My mum was really young when she had me so she used to go out a lot and she was living her life and so I was raised by her in part, but also by the rest of my family—it was a bit of a communal household. But I did feel quite vulnerable as a kid and I would put this record on and feel strong empathy with a lot of the more melancholic songs such as “For No One”, “She’s Leaving Home” and “Here, There and Everywhere” where there’s this line: “changing my life with the wave of her hand”, and I just remember thinking that I’m so at the mercy of my mother and my feelings depend on her so much.

I also had a really amazing dream once where “I’ll Follow the Sun” was the soundtrack to the dream. I was just walking down this long alleyway, following this light, a kind of orb thing, that was leading the way, and that song was playing in the background. I remember feeling this great feeling of acceptance and knowing that somehow the music was the answer to it and that the song would lead me to some sort of peace.

 

 

Betty Blue 

by Gabriel Yared

I saw the film way too young but I was the first of my generation, the oldest. I have three younger sisters and all my cousins came along after, so I was kind of the blueprint really. They were like, "why shouldn’t he see something like this?" Even though the opening scene is like five minutes of intense sex. What were they thinking? 

My uncle was pretty obsessed with Betty Blue. He was really into French movies and literature, he was studying the language and going there a lot. I could see it was a real form of escapism for him that allowed him to get away from Manchester and be free. The film was just sort of a symbol of it all.

We had the soundtrack on tape and my uncle had Béatrice Dalle posters all over his walls, she was like his pin-up. He was a bit of a hero for me, so I kind of vicariously lived through this media.

Musically it’s just amazing, it’s like colour. It’s just real colour. It’s very synesthetic music. With Betty Blue it’s that dusky blue and the really red, coppery sand and the pink paint when they're painting the house. I really feel the colour in it. It’s just so sad and beautiful. There's that song “C'est le vent, Betty” ("It’s the wind, Betty") where they’re just sat in a piano store playing that really fragmented melody. I would sit at the piano and play that endlessly on a loop.

 

 

About my new album VELD….

I recorded it mostly at my friend Ian Johnstone’s house. He lived in Spain most of the time working on his farm, but he had this beautiful house in Tottenham which was like his art project. It was full of powerful objects. He was involved with the English band called Coil and he was John Balance’s boyfriend for the last two years of his life. When John died, Ian became the custodian of a lot of the Coil art collection. 

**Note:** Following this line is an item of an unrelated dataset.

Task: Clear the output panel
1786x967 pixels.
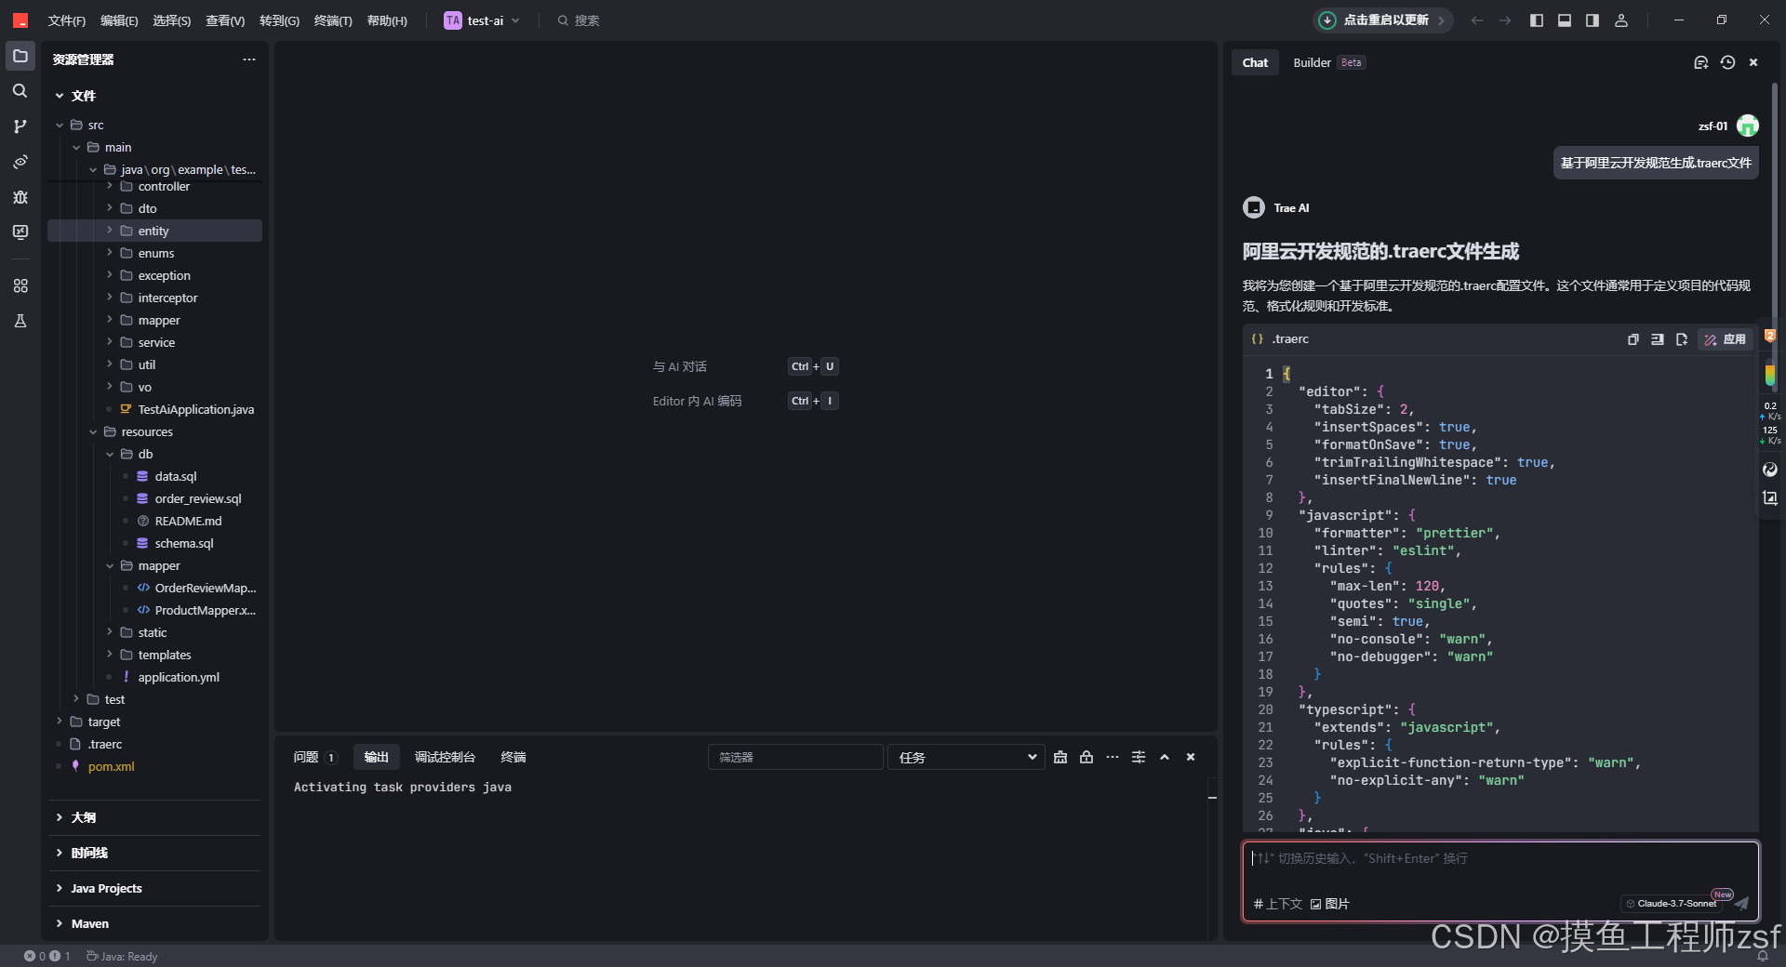Action: tap(1060, 757)
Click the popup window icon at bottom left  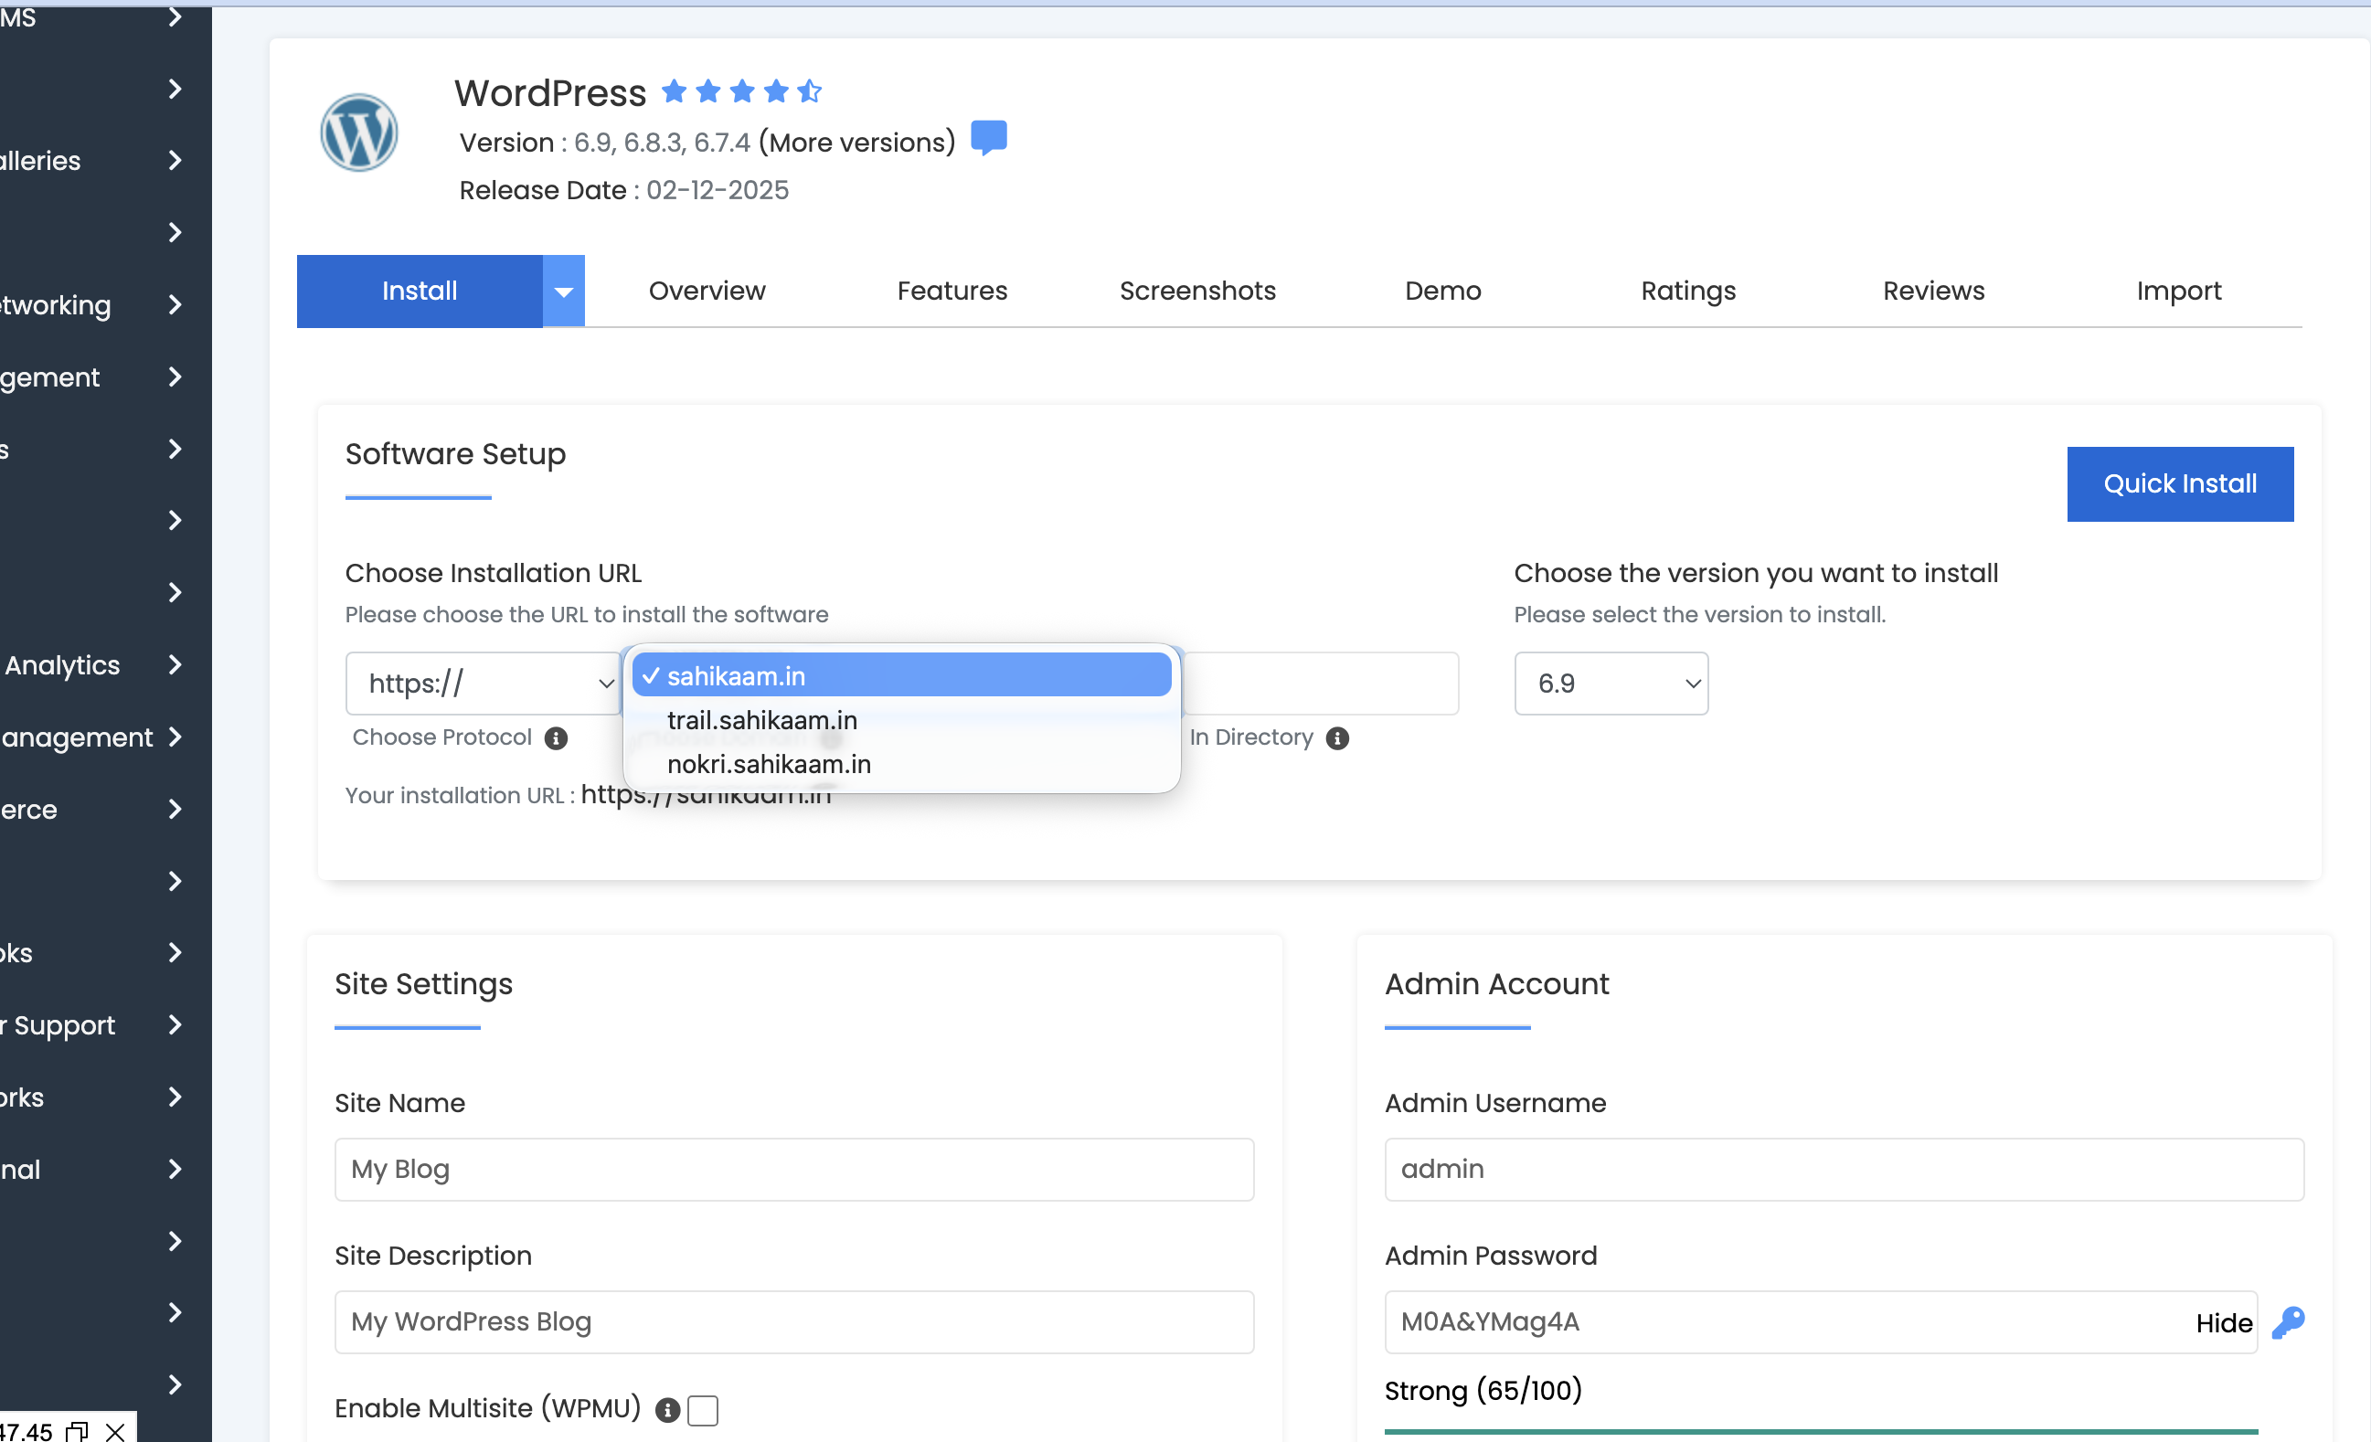pos(76,1430)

While Ian was in Spain, I was looking after the house and working there so I made a lot of music there. The album is all my solo material from that period, from the last five-six years I was there. When Ian passed away two years ago, I moved out and finished the record.

I guess it’s kind of multiverse music in a sense that it’s not really any one narrative and it’s more like a collection of ideas. Some songs, and some sound collage things. They’re home recordings and I play pretty much everything on it, with a few guest vocalists.  

I started it when my daughter was born, so it kind of began with her beginning and ended with Ian's end.